Michael Slager testified in court in his state trial in November. (Source: Pool)
Walter Scott. (Source: Facebook)
Slager pulled Scott over during a traffic stop on April 4, 2015. (Source: NCPD)
CHARLESTON, SC (WCSC) -
Prosecutors want Michael Slager to get life in prison for the fatal shooting of Walter Scott, according to new court documents.
The former North Charleston police officer pleaded guilty to a federal charge in Scott's 2015 death. His sentencing hearing is expected to begin next Monday.
Slager's lawyers say they found an appropriate punishment of 121 to 151 months or ten to 12 and a half years. Lawyers say Slager has accepted responsibility for the April 2015 shooting.
In a court document filed by his lawyers on Monday, attorneys cite several letters in Slager's favor and reasons he should not serve life in prison.
One letter is from Slager wife which states,"Please know that we recognize Walter Scott's children will not see him again, and our hearts break for that immense loss. We greatly sympathize with the loss of life and livelihood that has come to affect everyone since that horrific day."

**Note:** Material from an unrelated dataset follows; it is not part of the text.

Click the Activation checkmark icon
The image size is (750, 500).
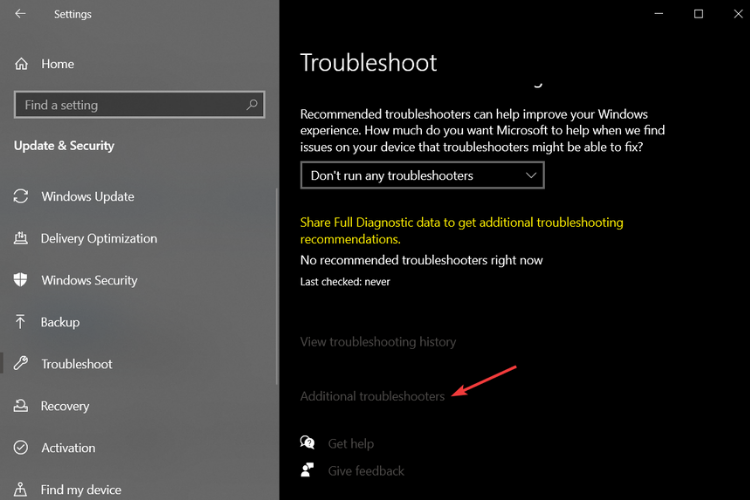[21, 449]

She also talked about how she had their first child while Slager was in jail, what an amazing father he has been, and also the death threats their family has received.
In the documents, Slager's lawyers also include additional letters from family and other North Charleston police officers.
Some of the reasons why his lawyers say Slager deserves a lighter sentence is because of his employment record, lack of a criminal record, his family responsibilities and his military service.
He was indicted on three federal charges, the charge of depriving Scott of his civil rights under the color of law, a weapons charge and a charge of obstruction of justice in Scott's death. The indictment alleged Slager used excessive force when he shot and killed Scott and intentionally misled SLED investigators by claiming Scott was coming toward him with Slager's stun gun at the time that he fired his weapon, "when in truth, Scott was running away."
As part of a plea agreement, the guilty plea paved the way for additional federal and all state charges against him to be dropped.
Slager's sentencing was delayed because a sentencing report had to be completed, a process that was expected to take months after his May plea.
The maximum penalties of the offense, the agreement states, would be a prison term of up to life, a fine of up to $250,000 and five years of supervised release. There is no mandatory minimum prison sentence or fine.